Like many, as another year comes to a close, I begin to reflect on another year that has flashed before our eyes.

Usually this reflection focuses on the changes this year brought, whether it be personal or professional accomplishments, travels, how many resolutions I actually stuck to (if any), and the things I wanted to do but have to wait another year for.

WIth everything that has happened this year, I find myself reflecting a little differently. For the first time in a long time, many of us are less focused on the things we didn’t do or what’s next and instead focused on our personal growth during a trying year.

This year has been hard. Point blank. Whether it be because of the obvious reasons with the pandemic or the various social, political and economic movements. We have all had to completely reevaluate our priorities and values, forcing most of us to learn, adapt, and alter our lives completely.

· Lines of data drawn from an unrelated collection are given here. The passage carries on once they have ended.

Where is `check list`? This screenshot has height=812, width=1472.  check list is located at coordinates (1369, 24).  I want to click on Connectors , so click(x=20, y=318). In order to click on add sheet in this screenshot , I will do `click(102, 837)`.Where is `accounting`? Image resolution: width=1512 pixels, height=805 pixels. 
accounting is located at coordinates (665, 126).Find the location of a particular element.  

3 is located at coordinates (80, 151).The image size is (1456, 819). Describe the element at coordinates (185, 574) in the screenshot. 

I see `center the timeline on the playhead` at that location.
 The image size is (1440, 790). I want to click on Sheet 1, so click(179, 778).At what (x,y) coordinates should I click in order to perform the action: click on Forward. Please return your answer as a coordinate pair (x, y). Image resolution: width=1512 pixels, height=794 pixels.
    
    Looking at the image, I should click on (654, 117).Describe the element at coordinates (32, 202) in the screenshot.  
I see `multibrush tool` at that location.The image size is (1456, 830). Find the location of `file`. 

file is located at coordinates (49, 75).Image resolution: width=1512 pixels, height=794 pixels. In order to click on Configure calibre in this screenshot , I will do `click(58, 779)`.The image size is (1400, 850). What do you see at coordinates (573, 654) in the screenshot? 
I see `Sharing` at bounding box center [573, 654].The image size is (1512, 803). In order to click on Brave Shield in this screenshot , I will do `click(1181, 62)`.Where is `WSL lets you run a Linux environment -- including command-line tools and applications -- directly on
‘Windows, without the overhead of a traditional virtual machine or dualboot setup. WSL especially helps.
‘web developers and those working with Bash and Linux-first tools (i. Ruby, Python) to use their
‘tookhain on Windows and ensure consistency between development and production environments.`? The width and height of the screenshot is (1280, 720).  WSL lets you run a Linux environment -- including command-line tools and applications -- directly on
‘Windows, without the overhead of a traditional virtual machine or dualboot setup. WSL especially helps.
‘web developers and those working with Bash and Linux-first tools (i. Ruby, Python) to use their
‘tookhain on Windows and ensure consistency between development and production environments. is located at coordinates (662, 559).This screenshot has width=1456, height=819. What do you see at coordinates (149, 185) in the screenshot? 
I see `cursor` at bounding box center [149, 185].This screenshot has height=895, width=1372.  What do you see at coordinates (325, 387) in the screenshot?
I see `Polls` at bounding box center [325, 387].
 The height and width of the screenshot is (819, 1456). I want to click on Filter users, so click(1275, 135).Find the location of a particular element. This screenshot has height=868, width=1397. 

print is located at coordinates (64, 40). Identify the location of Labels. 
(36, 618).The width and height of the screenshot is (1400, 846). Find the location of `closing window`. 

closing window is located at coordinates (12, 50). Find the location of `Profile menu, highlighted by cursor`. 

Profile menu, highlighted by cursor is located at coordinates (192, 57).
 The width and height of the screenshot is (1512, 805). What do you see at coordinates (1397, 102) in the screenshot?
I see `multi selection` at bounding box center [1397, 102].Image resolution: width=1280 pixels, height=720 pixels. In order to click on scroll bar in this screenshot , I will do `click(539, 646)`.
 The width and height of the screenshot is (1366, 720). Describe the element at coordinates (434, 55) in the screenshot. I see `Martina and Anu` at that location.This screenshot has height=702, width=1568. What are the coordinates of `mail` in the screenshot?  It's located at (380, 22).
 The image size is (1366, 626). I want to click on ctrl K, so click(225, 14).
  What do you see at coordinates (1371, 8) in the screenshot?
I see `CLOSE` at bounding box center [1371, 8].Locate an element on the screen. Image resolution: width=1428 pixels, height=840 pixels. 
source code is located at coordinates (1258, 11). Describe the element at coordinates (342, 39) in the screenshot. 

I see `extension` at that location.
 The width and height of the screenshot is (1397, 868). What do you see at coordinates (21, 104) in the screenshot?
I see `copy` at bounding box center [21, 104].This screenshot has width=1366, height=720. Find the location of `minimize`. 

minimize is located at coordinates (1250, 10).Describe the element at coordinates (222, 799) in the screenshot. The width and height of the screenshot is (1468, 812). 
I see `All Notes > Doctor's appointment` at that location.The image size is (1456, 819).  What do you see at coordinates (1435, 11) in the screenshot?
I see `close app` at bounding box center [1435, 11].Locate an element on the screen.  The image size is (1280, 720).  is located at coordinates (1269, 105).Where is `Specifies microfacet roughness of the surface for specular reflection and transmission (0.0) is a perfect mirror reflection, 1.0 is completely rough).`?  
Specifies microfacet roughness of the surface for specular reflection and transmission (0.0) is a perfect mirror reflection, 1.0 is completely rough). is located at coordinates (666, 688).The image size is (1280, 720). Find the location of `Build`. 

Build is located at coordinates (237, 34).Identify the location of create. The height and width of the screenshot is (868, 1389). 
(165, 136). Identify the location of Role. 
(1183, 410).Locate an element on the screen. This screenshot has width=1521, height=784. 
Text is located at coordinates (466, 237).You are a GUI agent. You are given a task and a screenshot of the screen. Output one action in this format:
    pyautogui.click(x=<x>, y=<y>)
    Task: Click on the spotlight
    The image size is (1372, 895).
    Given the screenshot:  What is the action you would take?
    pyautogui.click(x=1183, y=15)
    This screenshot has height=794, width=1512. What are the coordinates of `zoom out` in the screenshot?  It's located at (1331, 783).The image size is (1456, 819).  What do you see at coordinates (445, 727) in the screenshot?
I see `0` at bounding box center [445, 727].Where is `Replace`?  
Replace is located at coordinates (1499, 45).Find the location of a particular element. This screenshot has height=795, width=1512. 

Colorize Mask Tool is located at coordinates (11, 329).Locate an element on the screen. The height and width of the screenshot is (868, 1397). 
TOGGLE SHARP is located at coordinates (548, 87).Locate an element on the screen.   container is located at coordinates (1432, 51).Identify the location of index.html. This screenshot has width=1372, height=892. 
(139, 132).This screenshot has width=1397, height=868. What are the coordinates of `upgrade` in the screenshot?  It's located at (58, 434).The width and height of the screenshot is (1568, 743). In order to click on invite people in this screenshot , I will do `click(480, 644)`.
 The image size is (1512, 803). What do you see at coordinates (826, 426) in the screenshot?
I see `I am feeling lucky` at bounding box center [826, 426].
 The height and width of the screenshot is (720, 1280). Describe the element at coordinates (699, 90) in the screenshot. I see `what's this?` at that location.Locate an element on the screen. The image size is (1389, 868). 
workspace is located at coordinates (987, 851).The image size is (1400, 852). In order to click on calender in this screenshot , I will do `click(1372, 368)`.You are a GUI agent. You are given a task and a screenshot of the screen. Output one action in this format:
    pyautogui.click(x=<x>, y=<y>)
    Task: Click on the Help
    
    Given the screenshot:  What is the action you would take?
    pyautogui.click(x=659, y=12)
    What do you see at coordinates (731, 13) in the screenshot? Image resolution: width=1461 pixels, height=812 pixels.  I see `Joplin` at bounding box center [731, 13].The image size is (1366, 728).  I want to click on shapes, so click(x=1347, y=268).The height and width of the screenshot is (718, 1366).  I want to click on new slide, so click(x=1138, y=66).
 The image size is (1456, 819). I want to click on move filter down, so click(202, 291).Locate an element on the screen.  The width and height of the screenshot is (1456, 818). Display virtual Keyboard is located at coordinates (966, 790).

Looking back on it now, it might just be the year many of us actually needed. We needed to slow down, reflect, and realize who and what is important in our lives. We learned to live in the moment, take things day by day, reconnect with the people we love (virtually or in person). We learned to be comfortable with the unknown, the uncertainty, and the uncomfortable (quite literally—often spending a little too much time with the people we love).

Most importantly, we needed to grow, not only as individuals but as a society. We became more understanding toward those who have struggled with mental health issues, because for the first time, many of us understood what anxiety and depression could be like; we began to listen to marginalized groups telling us that things need to change. We gave them the room to speak up and educate the rest of us. We saw the impactful changes in our environment and ecosystem that occur when we slow down.

There is no doubt this year will go down in history as one of the worst years. Yet simultaneously, I think many can agree it has opened our eyes. It is the year most people will reflect on and realize they endured the most growth.

No, when the clock strikes midnight on December 31, it all won’t just disappear. There is something to be said for the fact that you made it through this year, though. I would like to think most of us are coming out of it as stronger, kinder, and more compassionate and understanding individuals ready to take on what next year throws at us.